== RECORDS PROVIDED ==
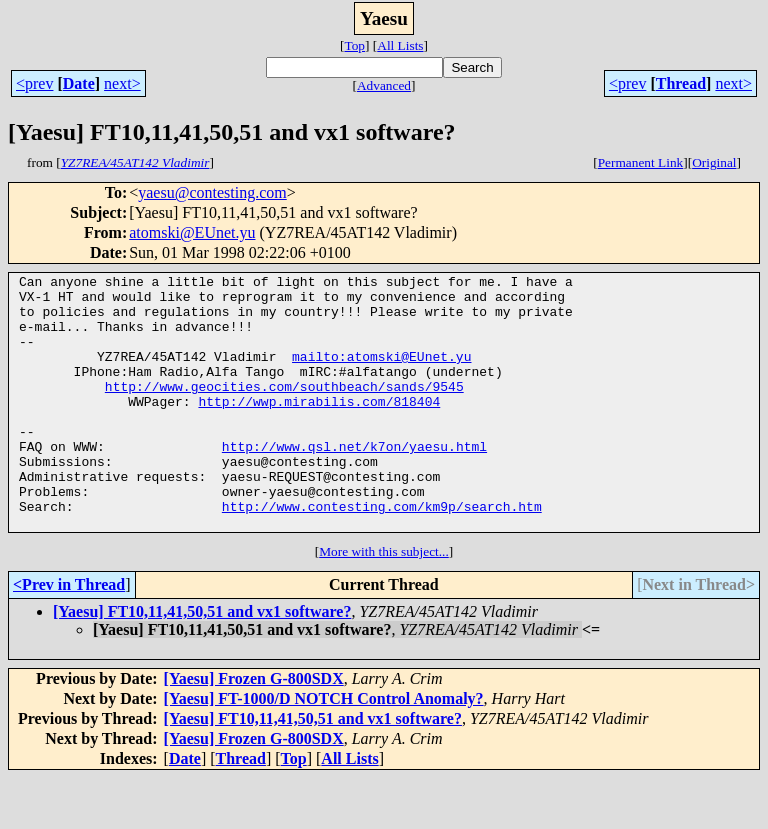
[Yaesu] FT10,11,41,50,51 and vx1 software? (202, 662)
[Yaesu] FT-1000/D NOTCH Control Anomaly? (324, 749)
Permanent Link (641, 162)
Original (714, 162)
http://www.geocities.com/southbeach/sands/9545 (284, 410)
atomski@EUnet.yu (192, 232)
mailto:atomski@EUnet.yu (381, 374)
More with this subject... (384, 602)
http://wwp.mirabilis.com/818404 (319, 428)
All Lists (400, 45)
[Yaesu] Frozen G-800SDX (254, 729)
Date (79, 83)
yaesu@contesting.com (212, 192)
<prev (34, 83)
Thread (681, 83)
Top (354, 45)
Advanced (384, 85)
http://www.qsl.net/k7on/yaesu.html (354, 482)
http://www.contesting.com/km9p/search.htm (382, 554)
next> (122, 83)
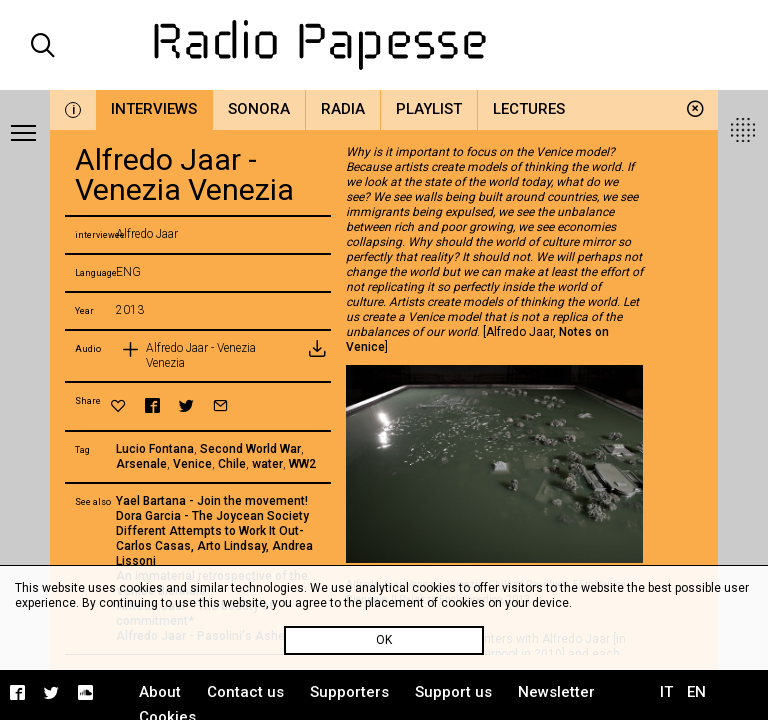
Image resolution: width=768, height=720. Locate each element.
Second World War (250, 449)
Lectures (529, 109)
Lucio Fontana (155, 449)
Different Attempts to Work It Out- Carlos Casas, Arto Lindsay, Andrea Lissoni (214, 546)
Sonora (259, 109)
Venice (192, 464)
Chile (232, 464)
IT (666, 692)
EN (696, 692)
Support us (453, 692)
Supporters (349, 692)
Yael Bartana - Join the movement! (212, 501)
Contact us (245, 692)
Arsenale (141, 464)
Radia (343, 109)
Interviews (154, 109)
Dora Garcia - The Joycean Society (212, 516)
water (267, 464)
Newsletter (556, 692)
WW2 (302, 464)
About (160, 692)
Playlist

---

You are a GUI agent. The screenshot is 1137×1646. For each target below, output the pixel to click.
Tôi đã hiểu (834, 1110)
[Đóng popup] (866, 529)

== PROBLEM DETAILS ==
Please scale the data in the stretch from the line containing "[Yaesu] FT10,11,41,50,51 and" through the line containing "next> (122, 83)", both ends included. Rewrite each of those lines in full, with every coordinate in the answers multiplied by 2.5 and rounded to a whole number, halves rounding up.

== WRITTEN REPLY ==
[Yaesu] FT10,11,41,50,51 and vx1 software? (505, 1655)
[Yaesu] FT-1000/D NOTCH Control Anomaly? (810, 1873)
Permanent Link (1603, 405)
Original (1785, 405)
http://www.geocities.com/southbeach/sands/9545 (710, 1025)
atomski@EUnet.yu (480, 580)
mailto:atomski@EUnet.yu (953, 935)
More with this subject... (960, 1505)
http://wwp.mirabilis.com/818404 (798, 1070)
All Lists (1000, 113)
[Yaesu] Frozen G-800SDX (635, 1823)
Date (198, 208)
yaesu@contesting.com (530, 480)
<prev (85, 208)
Thread (1703, 208)
Top (885, 113)
Advanced (960, 213)
http://www.qsl.net/k7on/yaesu.html (885, 1205)
http://www.contesting.com/km9p/search.htm (955, 1385)
next> (305, 208)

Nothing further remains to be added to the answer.